Stored entries
-- START --
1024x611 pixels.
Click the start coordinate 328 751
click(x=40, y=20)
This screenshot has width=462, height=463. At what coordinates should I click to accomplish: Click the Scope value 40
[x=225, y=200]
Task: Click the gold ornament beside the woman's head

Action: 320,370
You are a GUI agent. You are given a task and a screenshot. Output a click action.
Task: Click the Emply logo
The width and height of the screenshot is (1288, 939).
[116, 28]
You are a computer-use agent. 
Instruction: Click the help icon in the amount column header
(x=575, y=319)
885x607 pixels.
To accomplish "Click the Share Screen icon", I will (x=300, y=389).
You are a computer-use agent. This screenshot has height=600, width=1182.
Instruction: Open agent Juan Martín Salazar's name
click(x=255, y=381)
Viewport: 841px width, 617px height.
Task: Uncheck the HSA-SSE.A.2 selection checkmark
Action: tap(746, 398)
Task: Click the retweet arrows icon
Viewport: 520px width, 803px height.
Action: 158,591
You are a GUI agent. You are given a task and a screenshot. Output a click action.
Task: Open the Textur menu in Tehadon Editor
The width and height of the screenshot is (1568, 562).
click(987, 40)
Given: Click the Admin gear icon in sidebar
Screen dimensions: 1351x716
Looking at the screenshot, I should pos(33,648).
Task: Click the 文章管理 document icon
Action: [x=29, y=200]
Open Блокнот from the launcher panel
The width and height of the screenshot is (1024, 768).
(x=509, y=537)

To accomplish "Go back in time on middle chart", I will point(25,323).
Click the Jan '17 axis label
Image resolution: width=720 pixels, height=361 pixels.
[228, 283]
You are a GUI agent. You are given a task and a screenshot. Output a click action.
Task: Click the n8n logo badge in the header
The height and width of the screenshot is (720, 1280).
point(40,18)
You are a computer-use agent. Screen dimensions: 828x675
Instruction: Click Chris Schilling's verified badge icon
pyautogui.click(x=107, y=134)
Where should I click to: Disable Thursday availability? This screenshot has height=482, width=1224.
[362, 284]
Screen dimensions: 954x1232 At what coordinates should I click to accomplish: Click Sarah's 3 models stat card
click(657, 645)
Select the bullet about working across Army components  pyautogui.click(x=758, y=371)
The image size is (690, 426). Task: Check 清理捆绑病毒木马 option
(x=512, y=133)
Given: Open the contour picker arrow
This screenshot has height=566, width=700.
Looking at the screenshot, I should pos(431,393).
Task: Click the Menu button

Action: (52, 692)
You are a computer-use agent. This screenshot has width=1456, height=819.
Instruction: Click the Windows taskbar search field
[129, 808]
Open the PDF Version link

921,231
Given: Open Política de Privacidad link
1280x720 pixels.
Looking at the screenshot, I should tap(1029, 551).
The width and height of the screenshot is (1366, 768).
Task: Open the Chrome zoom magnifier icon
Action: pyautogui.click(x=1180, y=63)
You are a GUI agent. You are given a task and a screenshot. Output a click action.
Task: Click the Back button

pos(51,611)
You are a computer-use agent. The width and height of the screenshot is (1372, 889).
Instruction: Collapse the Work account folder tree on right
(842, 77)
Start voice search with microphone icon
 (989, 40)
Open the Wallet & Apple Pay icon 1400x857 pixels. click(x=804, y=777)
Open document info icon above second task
-- END --
Required task:
Copy out each of the items above, line for line, without changing anything.

Result below:
1024x611 pixels.
Click the start coordinate 328 751
click(x=40, y=20)
This screenshot has width=462, height=463. At what coordinates should I click to accomplish: Click the Scope value 40
[x=225, y=200]
Task: Click the gold ornament beside the woman's head

Action: 320,370
You are a GUI agent. You are given a task and a screenshot. Output a click action.
Task: Click the Emply logo
The width and height of the screenshot is (1288, 939).
[116, 28]
You are a computer-use agent. 
Instruction: Click the help icon in the amount column header
(x=575, y=319)
885x607 pixels.
To accomplish "Click the Share Screen icon", I will (x=300, y=389).
You are a computer-use agent. This screenshot has height=600, width=1182.
Instruction: Open agent Juan Martín Salazar's name
click(x=255, y=381)
Viewport: 841px width, 617px height.
Task: Uncheck the HSA-SSE.A.2 selection checkmark
Action: tap(746, 398)
Task: Click the retweet arrows icon
Viewport: 520px width, 803px height.
Action: 158,591
You are a GUI agent. You are given a task and a screenshot. Output a click action.
Task: Open the Textur menu in Tehadon Editor
The width and height of the screenshot is (1568, 562).
click(987, 40)
Given: Click the Admin gear icon in sidebar
Screen dimensions: 1351x716
Looking at the screenshot, I should pos(33,648).
Task: Click the 文章管理 document icon
Action: [x=29, y=200]
Open Блокнот from the launcher panel
The width and height of the screenshot is (1024, 768).
(x=509, y=537)

To accomplish "Go back in time on middle chart", I will point(25,323).
Click the Jan '17 axis label
Image resolution: width=720 pixels, height=361 pixels.
[228, 283]
You are a GUI agent. You are given a task and a screenshot. Output a click action.
Task: Click the n8n logo badge in the header
The height and width of the screenshot is (720, 1280).
point(40,18)
You are a computer-use agent. Screen dimensions: 828x675
Instruction: Click Chris Schilling's verified badge icon
pyautogui.click(x=107, y=134)
Where should I click to: Disable Thursday availability? This screenshot has height=482, width=1224.
[362, 284]
Screen dimensions: 954x1232 At what coordinates should I click to accomplish: Click Sarah's 3 models stat card
click(657, 645)
Select the bullet about working across Army components  pyautogui.click(x=758, y=371)
The image size is (690, 426). Task: Check 清理捆绑病毒木马 option
(x=512, y=133)
Given: Open the contour picker arrow
This screenshot has height=566, width=700.
Looking at the screenshot, I should pos(431,393).
Task: Click the Menu button

Action: (52, 692)
You are a computer-use agent. This screenshot has width=1456, height=819.
Instruction: Click the Windows taskbar search field
[129, 808]
Open the PDF Version link

921,231
Given: Open Política de Privacidad link
1280x720 pixels.
Looking at the screenshot, I should tap(1029, 551).
The width and height of the screenshot is (1366, 768).
Task: Open the Chrome zoom magnifier icon
Action: pyautogui.click(x=1180, y=63)
You are a GUI agent. You are given a task and a screenshot. Output a click action.
Task: Click the Back button

pos(51,611)
You are a computer-use agent. The width and height of the screenshot is (1372, 889).
Instruction: Collapse the Work account folder tree on right
(842, 77)
Start voice search with microphone icon
 (989, 40)
Open the Wallet & Apple Pay icon 1400x857 pixels. click(x=804, y=777)
Open document info icon above second task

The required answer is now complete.